(Pixel coordinate grounding data)

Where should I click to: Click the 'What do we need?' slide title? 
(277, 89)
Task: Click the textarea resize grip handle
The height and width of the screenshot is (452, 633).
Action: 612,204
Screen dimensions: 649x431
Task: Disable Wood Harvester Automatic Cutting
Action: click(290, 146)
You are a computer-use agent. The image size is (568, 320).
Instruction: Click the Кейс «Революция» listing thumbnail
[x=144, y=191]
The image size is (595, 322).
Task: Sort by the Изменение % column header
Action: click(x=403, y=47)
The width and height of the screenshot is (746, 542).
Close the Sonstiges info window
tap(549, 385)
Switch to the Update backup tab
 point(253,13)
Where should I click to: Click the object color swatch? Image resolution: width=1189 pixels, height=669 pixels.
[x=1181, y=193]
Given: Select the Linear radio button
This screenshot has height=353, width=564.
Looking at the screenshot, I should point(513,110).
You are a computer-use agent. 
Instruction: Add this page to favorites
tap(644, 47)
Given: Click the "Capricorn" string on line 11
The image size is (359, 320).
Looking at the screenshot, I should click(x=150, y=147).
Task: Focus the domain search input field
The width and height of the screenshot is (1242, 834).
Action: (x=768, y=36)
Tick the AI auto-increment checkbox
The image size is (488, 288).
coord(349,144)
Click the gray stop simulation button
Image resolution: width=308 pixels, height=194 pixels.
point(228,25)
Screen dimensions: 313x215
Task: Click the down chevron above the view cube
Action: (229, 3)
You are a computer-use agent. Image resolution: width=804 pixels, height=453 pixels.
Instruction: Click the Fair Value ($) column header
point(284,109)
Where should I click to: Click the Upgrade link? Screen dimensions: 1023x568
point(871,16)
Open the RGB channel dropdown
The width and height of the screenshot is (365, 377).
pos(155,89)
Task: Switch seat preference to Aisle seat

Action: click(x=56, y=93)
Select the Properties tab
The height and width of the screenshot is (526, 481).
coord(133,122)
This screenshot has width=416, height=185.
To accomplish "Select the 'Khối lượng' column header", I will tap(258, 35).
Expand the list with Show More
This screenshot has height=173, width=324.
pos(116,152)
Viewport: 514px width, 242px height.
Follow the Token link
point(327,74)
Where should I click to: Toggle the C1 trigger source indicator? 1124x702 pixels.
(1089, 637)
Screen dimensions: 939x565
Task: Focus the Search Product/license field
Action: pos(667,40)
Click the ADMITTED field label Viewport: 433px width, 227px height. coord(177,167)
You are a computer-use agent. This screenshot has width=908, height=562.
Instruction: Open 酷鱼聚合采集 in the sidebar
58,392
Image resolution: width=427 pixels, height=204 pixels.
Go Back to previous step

** WORK TO COMPLETE **
Look above for the line holding "The width and height of the screenshot is (746, 542)." and the line holding "Task: Focus the domain search input field", then output exactly those two lines and every line between them, nothing more.

** WRITTEN RESPONSE **
The width and height of the screenshot is (746, 542).
Close the Sonstiges info window
tap(549, 385)
Switch to the Update backup tab
 point(253,13)
Where should I click to: Click the object color swatch? Image resolution: width=1189 pixels, height=669 pixels.
[x=1181, y=193]
Given: Select the Linear radio button
This screenshot has height=353, width=564.
Looking at the screenshot, I should point(513,110).
You are a computer-use agent. 
Instruction: Add this page to favorites
tap(644, 47)
Given: Click the "Capricorn" string on line 11
The image size is (359, 320).
Looking at the screenshot, I should click(x=150, y=147).
Task: Focus the domain search input field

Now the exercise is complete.